Given request: In the post on CouchDB performance, the "Add single doc in a loop" table gives a Docs/sec rate for each value of N. List every N value with its rate.

====== Reading text

CouchDB Performance

Seth Falcon gives CouchDB performance a nice going over in his article A quick look at CouchDB Performance. I actually tried to post a reply on the blog a couple of days ago, but I think something went wrong when I posted it. Anyway, my response is back, in blog form.

Performance-wise, things looks slightly better than I thought they would. A few things to note:

For Test 1, I created new documents in an empty database one after another in a loop.

=== Add single doc in a loop ===
|      N |  sec | Docs/sec |
|------–+------+----------|
|   1000 |    9 |      111 |
|  10000 |  102 |       98 |
| 100000 | 1075 |       93 |
The times scale linearly, but I was surprised to see a 1.3GB file size for the database in the 100K case.

I think he means the times scale constantly, not linearly, as a function of the number of documents in the database. Constant scaling is ideal, but in practice never achievable, and linear scaling is typical for unindexed, flat files. The actual update cost as a function of the number of documents is logarithmic, which is hard to see here. I think the fixed costs of the doc write, parsing and network overhead in these samples is outsizing the logarithmic degradation of the core index updates.

The large size of the file is due to the overhead of write-once internal indexes that must be partially copied with every document update. The compaction process will recover this space (the compaction code isn't done yet). In general, the amount of wasted space for a freshly compacted db should be less that 2x the raw document size (though the overhead per document is fixed + logarithmic cost, so large documents have less waste per document).

Here I was surprised both that 100K documents was enough to exhaust the system’s memory and that the result was a complete crash of the server. I wonder how hard it would be to take advantage of Erlang’s touted fault tolerant features to make the server more robust to such situations.

In this case, the high memory usage is due the lack of proper HTTP and JSON stream processing in the CouchDB HTTP server module. Everything is buffered before processing, causing the memory spikes you see. Switching to the mochiweb erlang HTTP server library will help with this.

============
====== Excerpted records

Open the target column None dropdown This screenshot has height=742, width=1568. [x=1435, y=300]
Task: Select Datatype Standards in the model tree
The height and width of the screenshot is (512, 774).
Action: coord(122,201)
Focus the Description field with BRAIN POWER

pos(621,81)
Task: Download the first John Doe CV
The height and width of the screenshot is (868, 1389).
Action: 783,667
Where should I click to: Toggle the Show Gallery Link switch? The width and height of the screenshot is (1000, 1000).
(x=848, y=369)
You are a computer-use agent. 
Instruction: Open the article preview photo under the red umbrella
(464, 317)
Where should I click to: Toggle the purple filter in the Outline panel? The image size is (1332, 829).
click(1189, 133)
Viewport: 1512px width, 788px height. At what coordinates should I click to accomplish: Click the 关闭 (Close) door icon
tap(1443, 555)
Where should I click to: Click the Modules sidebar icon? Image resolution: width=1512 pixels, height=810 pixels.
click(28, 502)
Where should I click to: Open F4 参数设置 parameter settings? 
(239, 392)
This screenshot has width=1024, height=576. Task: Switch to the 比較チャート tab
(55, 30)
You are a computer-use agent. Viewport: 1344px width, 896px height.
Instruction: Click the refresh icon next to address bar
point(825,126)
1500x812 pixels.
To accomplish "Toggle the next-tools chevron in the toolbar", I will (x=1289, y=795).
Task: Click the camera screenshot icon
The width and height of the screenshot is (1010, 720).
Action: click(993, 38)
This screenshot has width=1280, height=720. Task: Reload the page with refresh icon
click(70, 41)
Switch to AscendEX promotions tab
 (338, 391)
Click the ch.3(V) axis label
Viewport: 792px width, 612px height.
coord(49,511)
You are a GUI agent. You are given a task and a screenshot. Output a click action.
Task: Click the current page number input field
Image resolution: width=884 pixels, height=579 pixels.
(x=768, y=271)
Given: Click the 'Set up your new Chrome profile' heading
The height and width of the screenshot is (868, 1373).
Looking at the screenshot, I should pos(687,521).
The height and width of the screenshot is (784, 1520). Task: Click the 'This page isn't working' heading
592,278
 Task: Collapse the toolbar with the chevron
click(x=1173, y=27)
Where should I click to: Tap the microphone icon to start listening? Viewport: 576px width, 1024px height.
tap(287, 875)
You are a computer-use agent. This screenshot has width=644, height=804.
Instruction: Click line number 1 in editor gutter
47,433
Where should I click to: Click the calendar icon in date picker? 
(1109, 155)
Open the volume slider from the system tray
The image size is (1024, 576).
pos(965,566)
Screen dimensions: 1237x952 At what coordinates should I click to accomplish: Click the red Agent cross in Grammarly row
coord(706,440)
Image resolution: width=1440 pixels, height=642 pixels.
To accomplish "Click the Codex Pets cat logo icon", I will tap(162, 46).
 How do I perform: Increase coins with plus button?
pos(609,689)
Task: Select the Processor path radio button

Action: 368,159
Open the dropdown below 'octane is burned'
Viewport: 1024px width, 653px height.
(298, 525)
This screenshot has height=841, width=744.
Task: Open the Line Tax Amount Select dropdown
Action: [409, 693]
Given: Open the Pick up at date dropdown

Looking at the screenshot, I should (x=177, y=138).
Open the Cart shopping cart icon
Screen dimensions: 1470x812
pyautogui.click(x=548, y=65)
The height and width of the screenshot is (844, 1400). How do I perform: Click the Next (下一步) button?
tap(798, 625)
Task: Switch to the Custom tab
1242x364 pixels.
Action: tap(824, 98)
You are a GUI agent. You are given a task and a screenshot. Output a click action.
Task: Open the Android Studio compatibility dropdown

============

Response to this exercise:
- 1000: 111 docs/sec
- 10000: 98 docs/sec
- 100000: 93 docs/sec